Average Trade Net Profit (ATNP)
This is the average amount of money won or lost for all completed trades. Typically systems with short holding periods will generate low ATNP numbers while those with longer holding periods will generate higher ATNP numbers. This often overlooked piece of data is key in assessing the profitability of the system when real-life commission costs and slippage are added to the analysis.

Ratio of Average Win to Average Loss
Generally the higher this number the better, but profitable systems with very high win rates may sometimes yield low average win/loss ratios.

Max consecutive Winning & Losing Trades
In the absence of an equity curve, this information offers a view into the consistency of the system over time.

Maximum Drawdown (max DD)
A number of drawdown measures (peak-to-valley, trade-close to trade-trade, etc) show the system’s realized and unrealized losses during the study period. All investors seek to minimize drawdown numbers, but some systems (particularly those that step into extreme oversold scenarios) tend to suffer from relatively high DD numbers. For these, adequate position sizing – rather than the use of stop losses arguably the best way to manage risk.

Sharpe Ratio & RINA Index
There exist a number of industry-standard system evaluation measures, including Sharpe and RINA, but only quantitative analysts who fully understand the way these statistics are generated should make use of them.

Intuitiveness of Study
The best studies are those where the forces driving the bias – be they bullish or bearish – are clearly understood. This provides confidence in the system and motivates the trader to use it confidently and systematically despite the occasional and inevitable string of losing trades. Systems generated using “brute-force”  i.e. not in support of an initial hypothesis – will often disappoint when put into production.

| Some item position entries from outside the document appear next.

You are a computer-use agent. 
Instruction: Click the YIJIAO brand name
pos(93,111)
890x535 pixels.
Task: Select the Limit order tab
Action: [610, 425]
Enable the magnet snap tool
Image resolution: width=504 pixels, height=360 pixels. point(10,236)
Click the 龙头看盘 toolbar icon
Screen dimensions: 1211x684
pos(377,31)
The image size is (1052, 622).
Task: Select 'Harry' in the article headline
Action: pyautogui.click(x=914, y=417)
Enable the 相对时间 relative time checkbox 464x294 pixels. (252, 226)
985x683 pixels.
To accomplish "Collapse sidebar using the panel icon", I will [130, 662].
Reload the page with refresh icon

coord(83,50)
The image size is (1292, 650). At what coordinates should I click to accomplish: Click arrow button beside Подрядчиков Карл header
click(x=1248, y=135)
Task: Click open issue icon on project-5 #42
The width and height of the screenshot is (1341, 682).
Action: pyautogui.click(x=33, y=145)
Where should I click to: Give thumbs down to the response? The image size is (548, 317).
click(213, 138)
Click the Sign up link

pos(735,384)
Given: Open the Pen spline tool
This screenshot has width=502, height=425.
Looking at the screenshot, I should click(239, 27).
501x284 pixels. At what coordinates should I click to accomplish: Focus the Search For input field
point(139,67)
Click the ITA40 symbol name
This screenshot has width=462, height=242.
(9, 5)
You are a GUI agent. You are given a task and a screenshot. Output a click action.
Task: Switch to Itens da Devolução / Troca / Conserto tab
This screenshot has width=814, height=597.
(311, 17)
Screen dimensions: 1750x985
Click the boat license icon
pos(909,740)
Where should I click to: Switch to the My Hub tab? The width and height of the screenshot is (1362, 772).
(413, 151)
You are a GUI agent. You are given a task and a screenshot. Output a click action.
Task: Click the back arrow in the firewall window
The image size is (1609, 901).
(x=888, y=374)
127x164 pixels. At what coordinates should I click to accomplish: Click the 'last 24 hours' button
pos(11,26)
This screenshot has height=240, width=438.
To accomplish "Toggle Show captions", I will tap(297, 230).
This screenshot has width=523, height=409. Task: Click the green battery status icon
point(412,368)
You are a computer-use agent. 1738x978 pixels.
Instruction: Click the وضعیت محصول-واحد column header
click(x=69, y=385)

Integrity of the Development Process
There should be no short-cuts in the development process of a trading system. Over-optimization and curve-fitting are pit-falls that can only be avoided using a standardized development process that uses in-sample, out-of-sample and walk-forward analysis.

Equity Curve
Most seasoned developers use the equity curve to make their final assessment of the overall health of a trading system. Eyeballing the curve, looking for a consistent slope over time and a lack of major outliers, is for many the best way to gauge the overall viability of a system.